Oral Answers to Questions — Defence – in the House of Commons am 2:30 pm ar 23 Chwefror 2009.
What progress has been made on the evaluation of policy options for super garrisons; and if he will make a statement.
Four super garrisons will be established in Aldershot, the east of England, Yorkshire and Salisbury plain. Those will all form by April 2009, and the Northern Ireland super garrison by April 2010.
All those phase 1 super garrisons have been subject to major rebuild programmes, but their development goes beyond infrastructure. They will provide a sustainable military community better integrated with the local civilian community and the local civilian authorities. These will be places where people will want to work and to live.
I thank the Minister for that answer. We have quite a large military footprint in Oxfordshire—Bicester, Benson, Abingdon—and it would be fair to say that Oxford would very much welcome, in due course, being considered for super garrison status, but those things require planning and lead-in time. Will the Minister assure the House that there will be long discussions and lead-in time with local authorities to make quite sure that we can get the best out of the potential for super garrisons for the military and for communities such as Oxfordshire?
The hon. Gentleman has been a champion of the garrison at Bicester for a long time. While I do not think that there is the potential for a super garrison in that location, there are possible synergies in respect of other defence capability moving into the area; of course, we will be considering that. Should we consider it further, there will be full consultation not only with him, but with the relevant local authorities in so doing.
Can my right hon. Friend confirm that he is satisfied that the garrison of our armed forces in this country broadly reflects where they are recruited from?
It can never do that in its entirety. The garrison in this country reflects historic decisions that have been made and facilities that have been located in different parts of the country. Of course it would be sensible, to the degree that it is practical, to align the garrison of the Army in Great Britain with the locations in which its members are recruited, and we should try to do that. However, we cannot simply change our footprint and an extensive estate that has existed for a long time.
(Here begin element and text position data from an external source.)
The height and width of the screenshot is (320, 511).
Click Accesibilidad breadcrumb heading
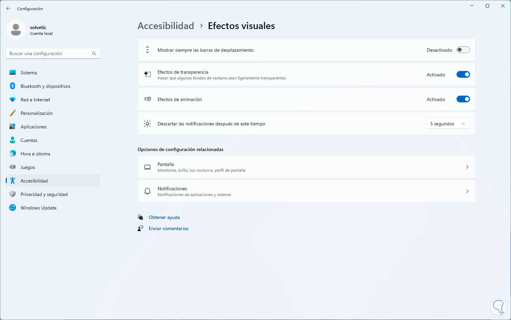[166, 26]
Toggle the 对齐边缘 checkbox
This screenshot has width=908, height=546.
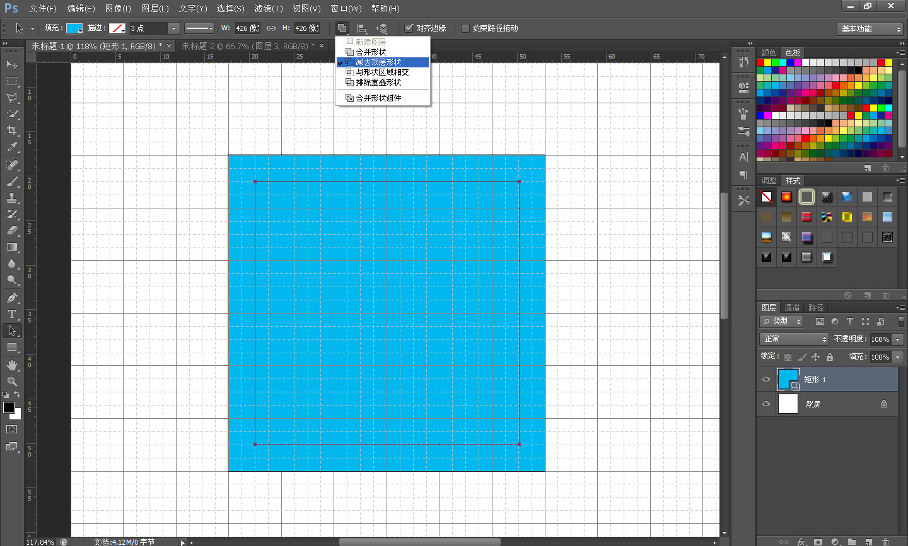[409, 28]
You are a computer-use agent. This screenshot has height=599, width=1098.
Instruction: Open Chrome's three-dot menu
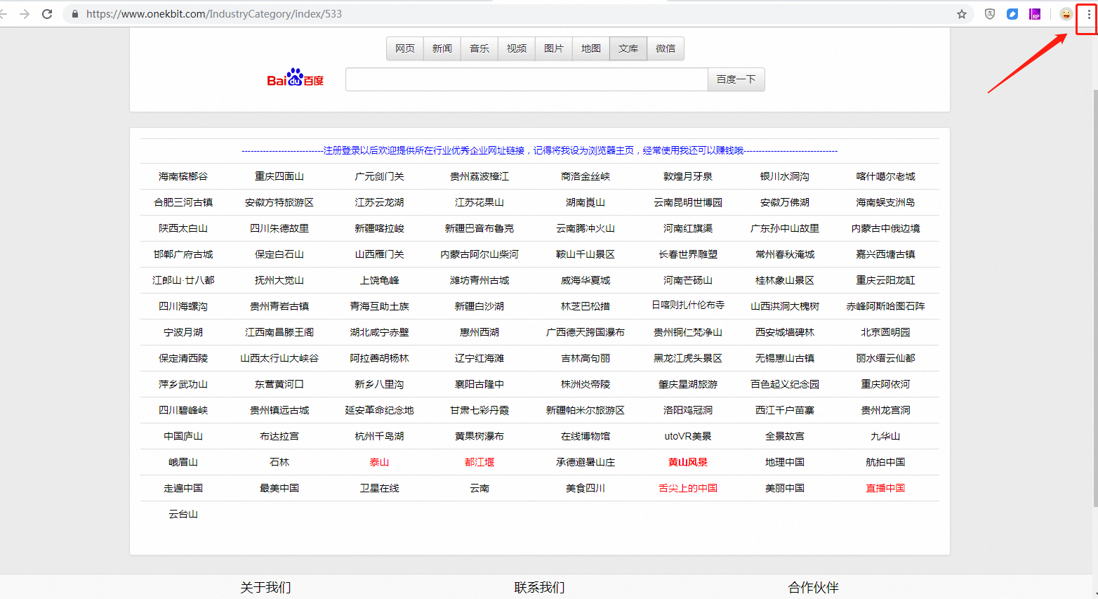[1089, 14]
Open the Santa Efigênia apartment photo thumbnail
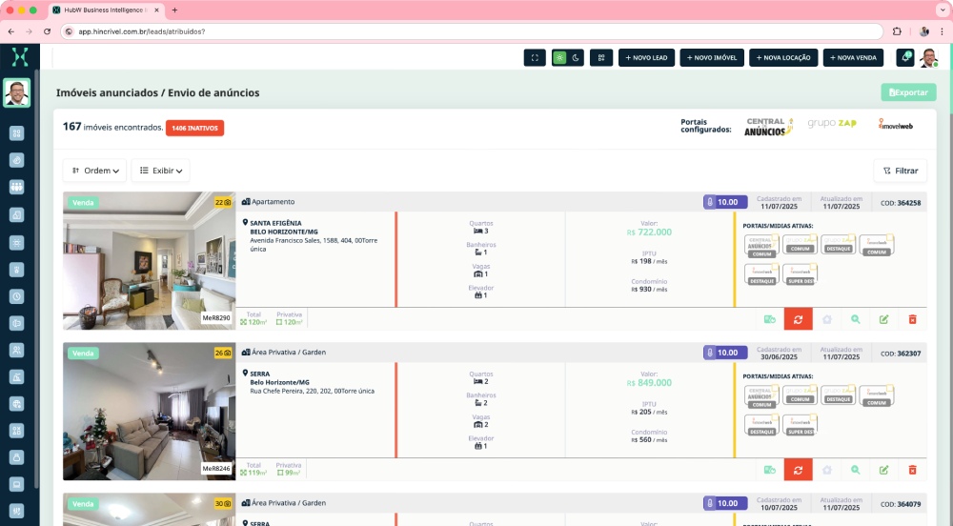 click(x=149, y=260)
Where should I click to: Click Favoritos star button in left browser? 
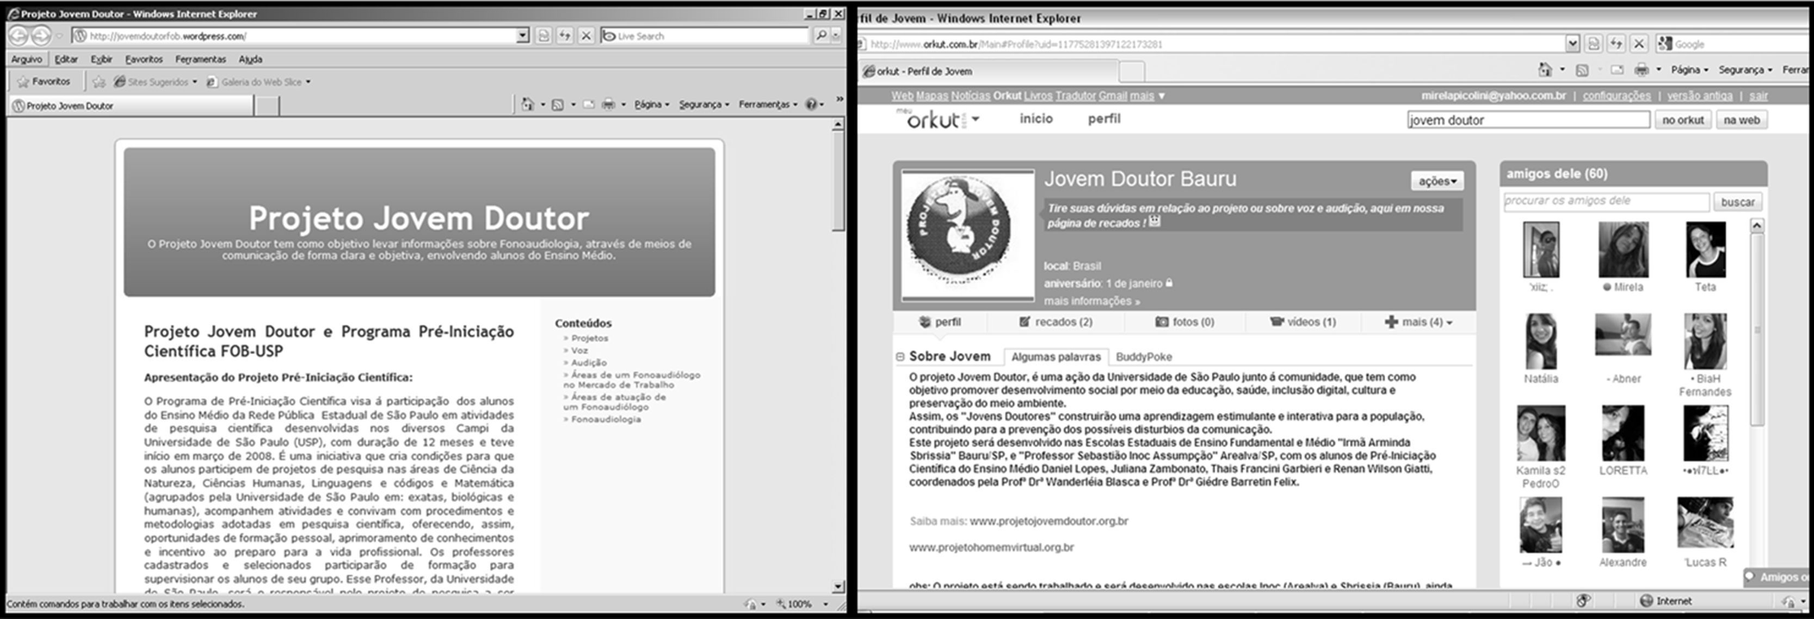pyautogui.click(x=44, y=82)
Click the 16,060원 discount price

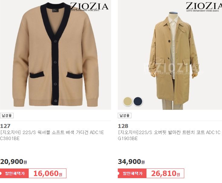tap(48, 173)

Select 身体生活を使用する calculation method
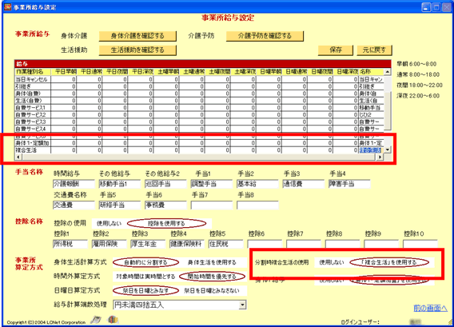coord(212,262)
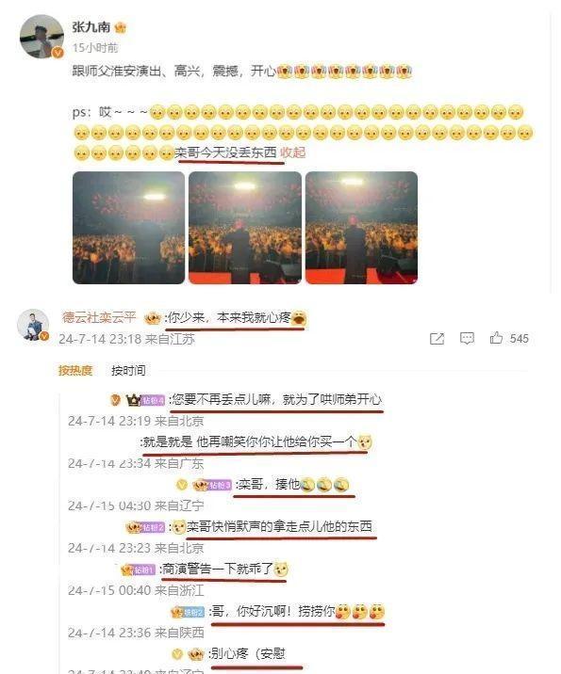Sort replies 按热度
Image resolution: width=561 pixels, height=674 pixels.
75,371
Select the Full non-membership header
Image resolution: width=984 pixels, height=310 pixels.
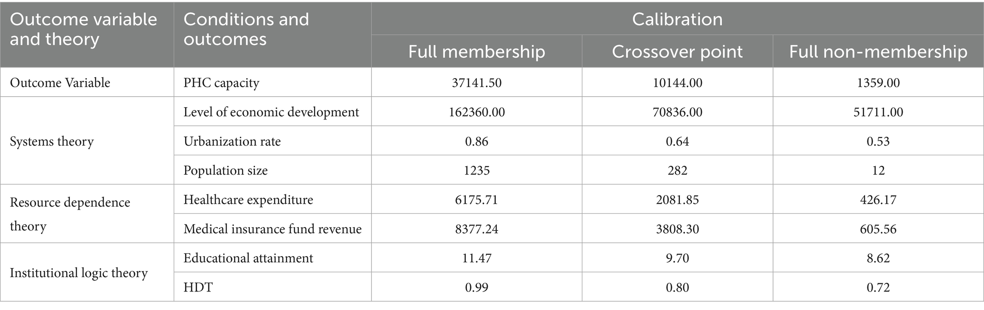click(878, 51)
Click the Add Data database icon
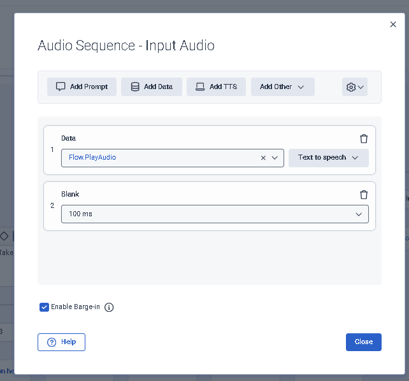Image resolution: width=409 pixels, height=381 pixels. 135,87
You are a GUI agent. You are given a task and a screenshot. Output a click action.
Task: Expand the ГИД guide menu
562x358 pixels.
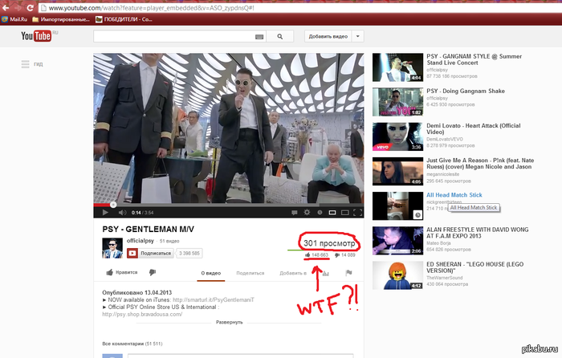[x=32, y=63]
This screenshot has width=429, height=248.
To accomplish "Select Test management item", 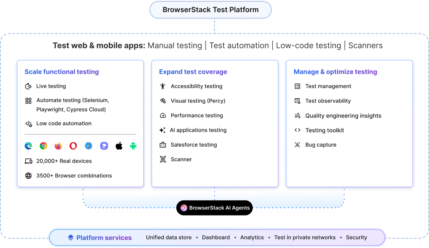I will click(328, 86).
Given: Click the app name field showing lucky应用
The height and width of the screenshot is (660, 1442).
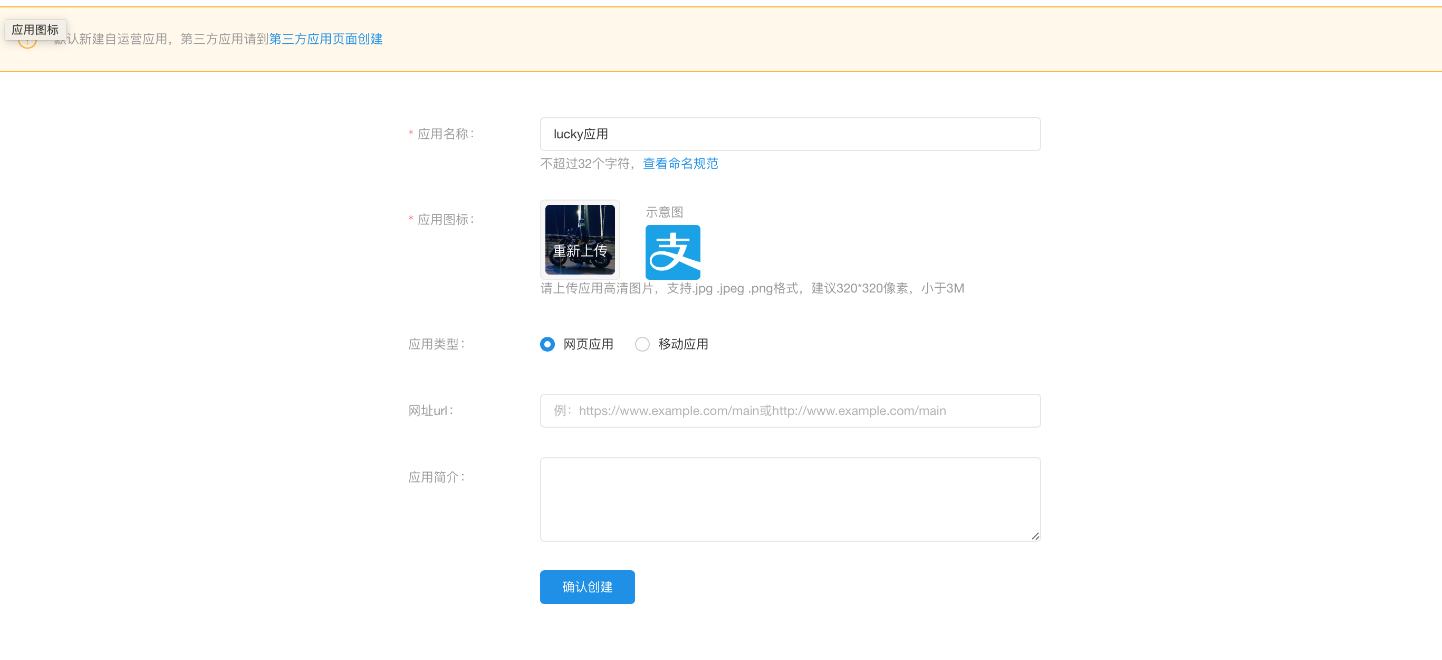Looking at the screenshot, I should 789,134.
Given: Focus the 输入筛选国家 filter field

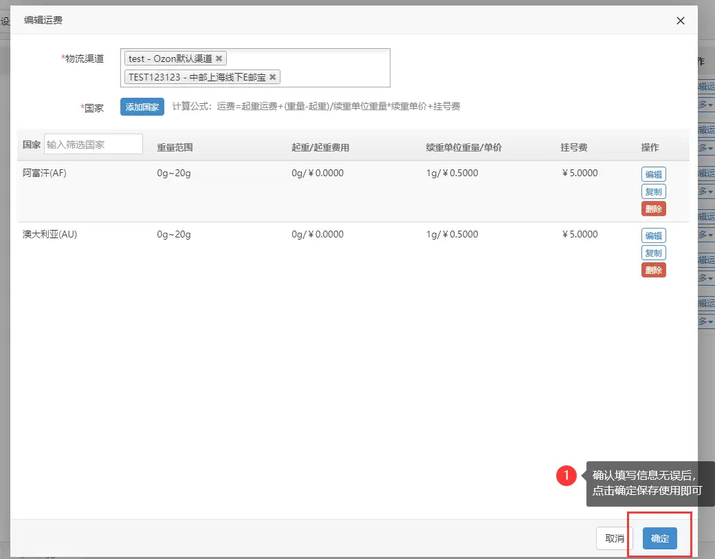Looking at the screenshot, I should click(x=94, y=144).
I am grateful to the Minister for writing to invite me to see progress at Andover in relation to the proposed transfer of UK Land Command to the site. He will, however, be aware of the enormous changes and pressures affecting the community in south Wiltshire as a result of the super-garrison proposals, and also the quite proper expansion of the work being done in the Defence Science and Technology Laboratory at Porton Down. Can he assure me that planning will take place in close association with the new Wiltshire council, which will come into being shortly, and that in implementing this enormous investment programme, he will not neglect the existing married quarters, which remain sub-standard for so many of our military personnel and their dependants?
I am told that there is a good relationship with the local authority, but if the hon. Gentleman has evidence to the contrary I shall be only too happy to listen to him and ensure that we put things right. He has expressed his concern about some of the changes for some time, and I should also be more than happy to talk to him privately, as well as in the Chamber, about those issues.
There has been substantial investment in both single and married quarters over time, but the hon. Gentleman knows that we live with a legacy of neglect that goes back many decades.
The Government's super-garrison initiative offers them an opportunity to do something about the shameful accommodation that many of our troops have had to put up with for far too long. However, servicemen and women will note that defence is conspicuously absent from the Government's programme for bringing forward capital expenditure and that defence projects are being delayed or cancelled, and they will draw their own conclusions on where they lie in the Government's scheme of priorities. Why have Ministers decided not to follow the example of other countries that are including defence projects in their fiscal stimulus packages?
The hon. Gentleman has raised these issues in a manner that is not acceptable. There has been substantial investment in the estate over a long period, and the legacy that we were left by the Government whom he supported was truly outrageous. He needs to remember the Annington Homes deal, which left us with a legacy on family living accommodation that was an absolute scandal before the 1997 election. None of that can be solved immediately; it has to be solved over time, and it is being solved. Many thousands of homes have been brought up to standard, including both service family and single accommodation.